A Fleet of Prison Buses Is Being Deployed to Move Haitian Migrants
First it was Border Patrol agents mounted on horseback. Now its prison buses.
The federal Bureau of Prisons (BOP) has quietly dispatched bus crews from around the country to Del Rio, Texas, to help transport thousands of Haitian migrants who are camped underneath a bridge along the border, VICE News has learned, after speaking with multiple BOP employees who allege the agency has intentionally tried to avoid leaving a paper trail.
A BOP spokesperson confirmed that the agency sent approximately 100 staff to provide transportation assistance. The agency declined to offer further details in response to questions about the scope and purpose of the operation, how the move would affect already short-staffed prisons, and whether the officers are appropriately trained for such a mission.

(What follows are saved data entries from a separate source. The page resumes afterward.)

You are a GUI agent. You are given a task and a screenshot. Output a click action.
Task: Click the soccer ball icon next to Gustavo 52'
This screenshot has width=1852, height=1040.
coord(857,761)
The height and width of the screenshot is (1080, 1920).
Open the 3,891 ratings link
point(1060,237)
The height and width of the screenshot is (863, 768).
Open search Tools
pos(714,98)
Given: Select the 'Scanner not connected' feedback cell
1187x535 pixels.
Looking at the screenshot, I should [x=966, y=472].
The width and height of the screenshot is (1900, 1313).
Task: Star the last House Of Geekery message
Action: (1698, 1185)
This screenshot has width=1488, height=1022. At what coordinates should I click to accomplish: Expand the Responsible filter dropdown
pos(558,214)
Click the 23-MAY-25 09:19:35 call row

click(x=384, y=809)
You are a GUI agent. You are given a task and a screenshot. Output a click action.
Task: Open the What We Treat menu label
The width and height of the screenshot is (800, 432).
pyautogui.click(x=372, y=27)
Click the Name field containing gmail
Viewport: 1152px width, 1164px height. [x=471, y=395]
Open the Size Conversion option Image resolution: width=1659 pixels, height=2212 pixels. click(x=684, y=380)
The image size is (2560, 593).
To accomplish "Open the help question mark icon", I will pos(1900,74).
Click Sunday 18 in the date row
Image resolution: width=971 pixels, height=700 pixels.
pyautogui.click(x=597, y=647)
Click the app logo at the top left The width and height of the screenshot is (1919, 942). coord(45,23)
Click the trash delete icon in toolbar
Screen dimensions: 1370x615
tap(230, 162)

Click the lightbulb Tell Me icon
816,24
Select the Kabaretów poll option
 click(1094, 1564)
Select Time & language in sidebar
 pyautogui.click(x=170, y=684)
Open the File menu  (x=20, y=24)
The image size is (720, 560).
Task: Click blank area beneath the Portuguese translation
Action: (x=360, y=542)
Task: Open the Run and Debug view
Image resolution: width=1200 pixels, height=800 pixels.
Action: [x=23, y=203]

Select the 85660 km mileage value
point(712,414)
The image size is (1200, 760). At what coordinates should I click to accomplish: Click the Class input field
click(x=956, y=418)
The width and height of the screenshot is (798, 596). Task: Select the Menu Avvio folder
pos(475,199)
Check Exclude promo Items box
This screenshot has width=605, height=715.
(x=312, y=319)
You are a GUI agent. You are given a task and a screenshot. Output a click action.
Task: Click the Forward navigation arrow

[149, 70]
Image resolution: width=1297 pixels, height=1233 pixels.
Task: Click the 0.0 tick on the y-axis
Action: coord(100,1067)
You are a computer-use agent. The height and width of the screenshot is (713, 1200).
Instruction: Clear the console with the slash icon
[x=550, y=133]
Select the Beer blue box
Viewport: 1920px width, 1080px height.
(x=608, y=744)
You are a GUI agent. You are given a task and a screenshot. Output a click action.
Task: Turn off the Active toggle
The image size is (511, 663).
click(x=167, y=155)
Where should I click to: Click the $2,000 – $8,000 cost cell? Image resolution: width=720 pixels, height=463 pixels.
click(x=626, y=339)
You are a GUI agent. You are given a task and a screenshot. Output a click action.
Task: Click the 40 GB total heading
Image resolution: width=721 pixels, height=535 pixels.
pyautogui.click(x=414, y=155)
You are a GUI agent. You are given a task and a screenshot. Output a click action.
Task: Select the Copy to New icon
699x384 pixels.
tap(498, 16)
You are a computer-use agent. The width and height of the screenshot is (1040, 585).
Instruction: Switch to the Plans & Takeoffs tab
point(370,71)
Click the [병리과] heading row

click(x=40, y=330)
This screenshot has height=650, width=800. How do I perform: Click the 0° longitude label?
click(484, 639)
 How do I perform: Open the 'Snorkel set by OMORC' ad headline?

The BOP staffers who spoke out said their colleagues were ordered to report for duty at the border on short notice and warned that the assignments could last anywhere from two weeks to two months. The staffers involved work on bus crews, which typically entails shipping people whove been charged with or convicted of federal crimes between jails and prisons.
Andy Kline, the staff union president at the U.S. penitentiary in Lewisburg, Pennsylvania, said eight officers from two bus crews at his institution were among those sent to Del Rio. Kline said BOP buses are equipped with metal cages to lock in prisoners, and questioned whether the Haitians would be subjected to the same security measures.